Jerry Weissman has quite the resume. He’s worked with some of the world’s most powerful companies and some of the most influential leaders in business today, helping them transform boring presentations into effective, compelling talks. His bestselling Presenting to Win: The Art of Telling Your Story is the presenter’s bible. Weissman’s advice is masterful and poignant, and strengthened by powerful case studies. If his advice doesn’t transform your dull presentation, nothing will.
Thirty million presentations will be given today, and most will probably fall into the category of dry and mundane. Weissman wants to help you avoid this fate, and he begins his lessons by listing the five cardinal sins presenters can make.
The first cardinal sin is committed if the presentation has no clear point and leaves the audience wondering what the presentation was supposed to be about. Don’t leave the audience wondering what they were supposed to make of your presentation. As Weissman says frequently throughout Presenting to Win: Don’t make the audience think. Present your thesis, your main point clearly and frequently. If you think you’ve said it enough, say it one more time for good measure.
The second sin is committed if the presentation doesn’t offer any benefit to the audience. This is the most important sin to avoid, for what is the point of a presentation if the audience’s interests are left out? The entire point of giving a presentation is to persuade or inform the audience of your material. If you neglect the audience, you might as well not give the presentation at all.
Weissman says to master “audience advocacy,” meaning learn to view your entire presentation and all of its characteristics through the eyes of the audience. “For people to act on anything they must have a reason to act, and it must be their reason, not yours,” writes Weissman. Tell the audience why they should care, and be sure you’re giving them a good reason.
If your presentation has no clear flow, you’ve committed the third cardinal sin. Weissman lists sixteen possible flow structures, including problem/solution, spatial, chronological, features/benefits, and many more. Choose one and stick to it. People like to be able to follow along, whether it’s during a movie, television show or presentation. The flow should be clear, and also intuitive. Don’t get too tricky with the flow of your presentation. Make it obvious where you’re heading next.

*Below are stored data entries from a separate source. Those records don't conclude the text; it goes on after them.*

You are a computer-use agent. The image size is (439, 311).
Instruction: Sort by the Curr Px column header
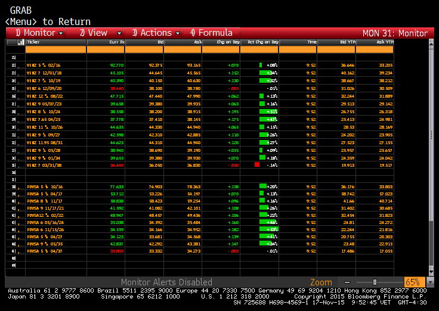click(116, 42)
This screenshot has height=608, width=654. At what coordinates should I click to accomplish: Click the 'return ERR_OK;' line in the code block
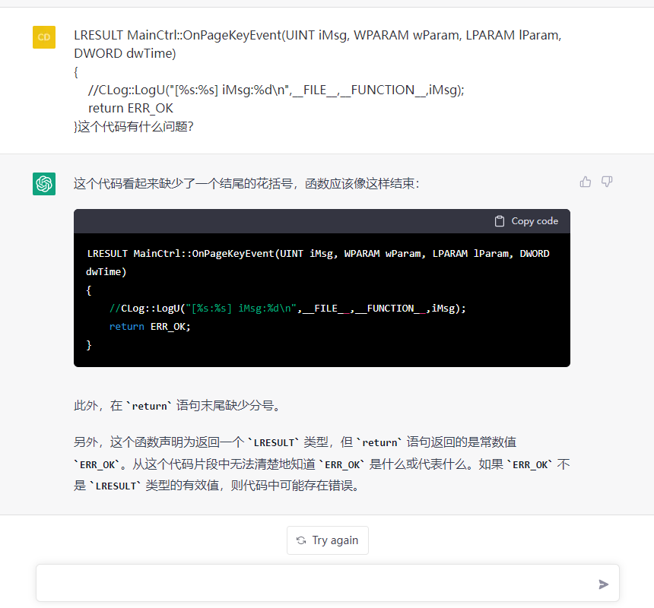pyautogui.click(x=150, y=327)
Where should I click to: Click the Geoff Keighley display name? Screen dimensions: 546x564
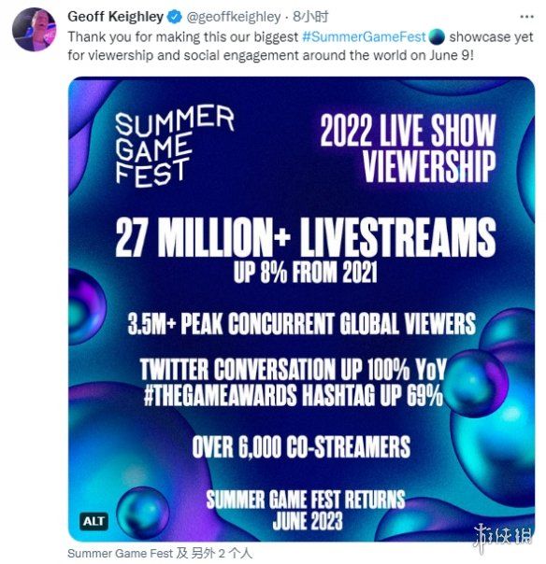115,17

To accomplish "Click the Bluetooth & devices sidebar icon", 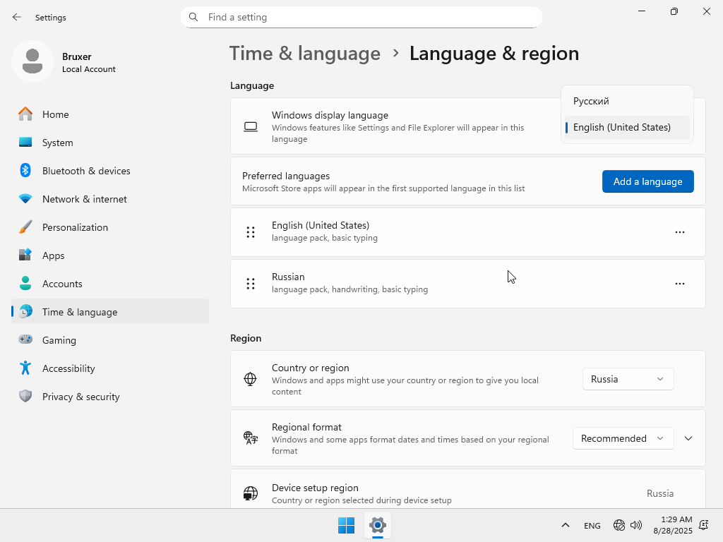I will 25,171.
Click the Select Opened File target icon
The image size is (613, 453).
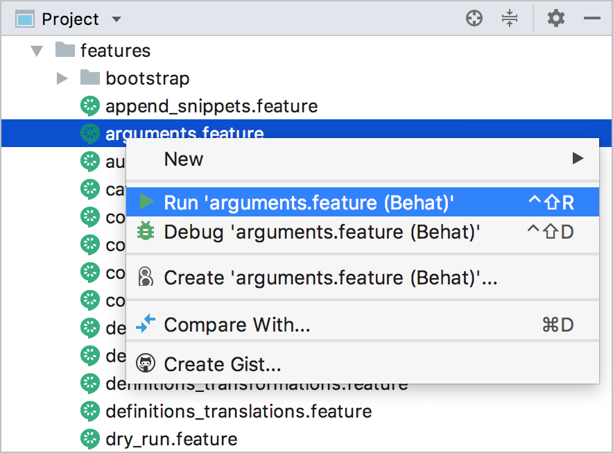(x=474, y=18)
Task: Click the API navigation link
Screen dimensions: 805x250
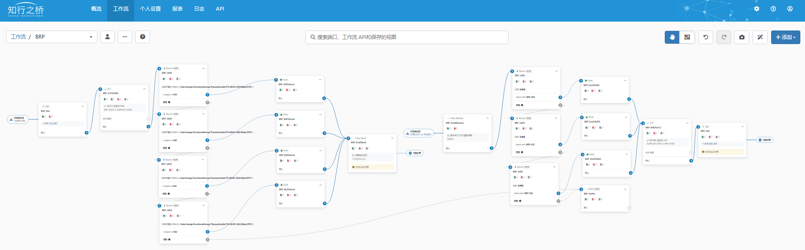Action: [x=220, y=9]
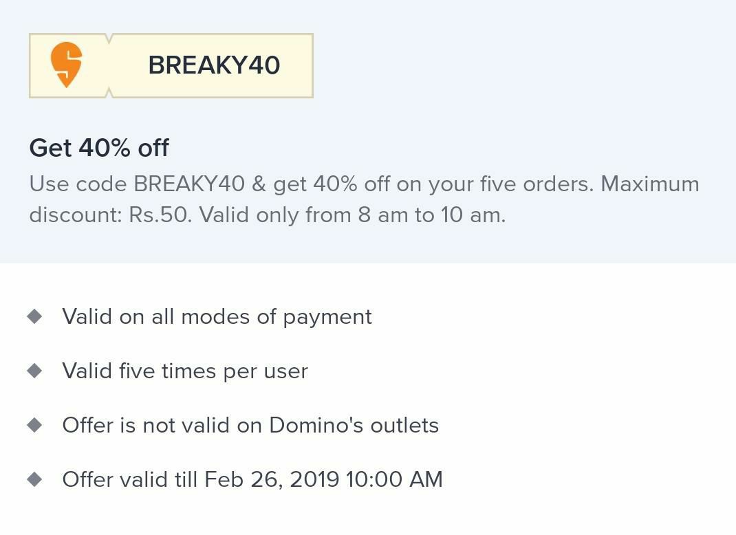Select the "Valid five times per user" term

pos(185,371)
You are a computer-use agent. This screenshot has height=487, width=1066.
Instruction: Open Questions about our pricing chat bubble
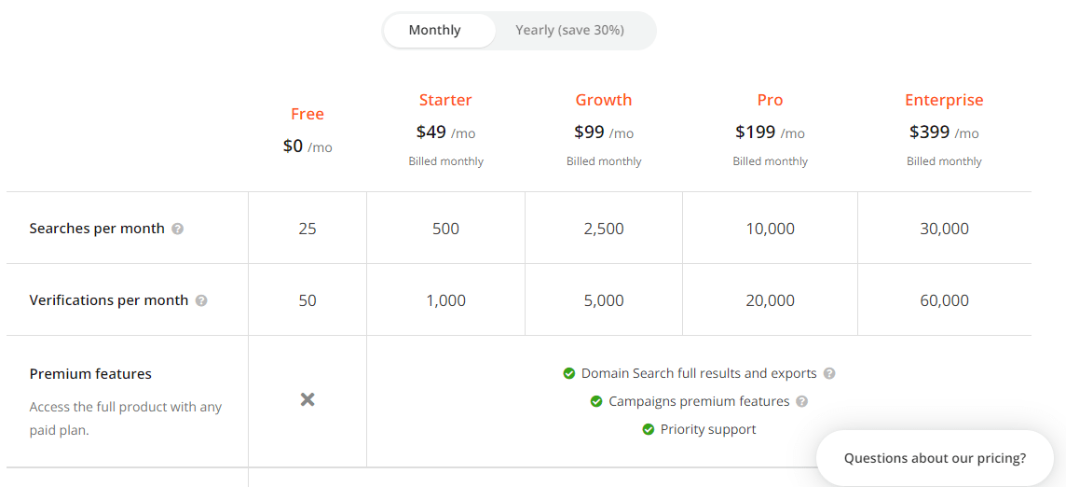click(x=936, y=458)
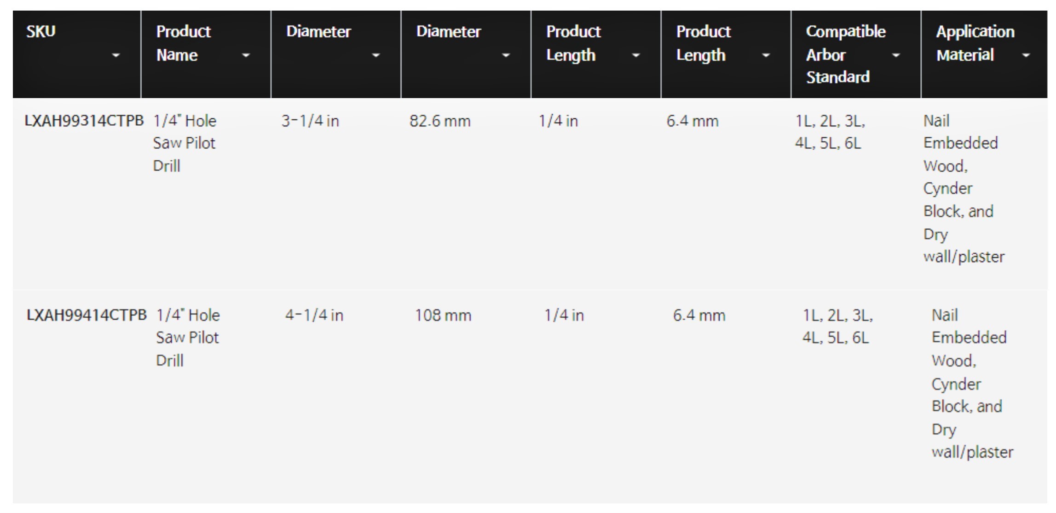Select the LXAH99314CTPB SKU cell
Viewport: 1056px width, 513px height.
click(84, 121)
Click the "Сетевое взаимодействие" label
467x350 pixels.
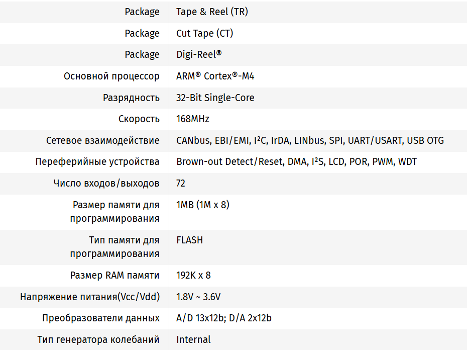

The fourth cardinal sin is one that is often committed unwittingly: your presentation is too detailed. This goes hand in hand with Weissman’s aptly named data dump (“a shapeless outpouring of everything the presenter knows about the topic,” which should be done during the preparation). A presentation’s main point can easily drown in an ocean of facts and statistics and graphs. Stick to presenting only the most essential information that highlights and nuances your focus.
Lastly, you are committing Weissman’s fifth cardinal sin if your presentation is too long. Remember, the average person’s attention span is eighteen minutes, so shoot for a presentation length around that time. Weissman makes a good point: “How many times in your entire professional career have you ever heard a presentation that was too short?” Probably not often, and in fact, you’ll probably be remembered more acutely just for giving a short presentation. Short and sweet, that’s what audiences like.
As you’re brainstorming, researching and organizing your upcoming presentation, ask yourself if you’ve committed any of Weissman’s cardinal sins. You’re going to have to be very honest with yourself, but making the changes now will certainly pay off in the end.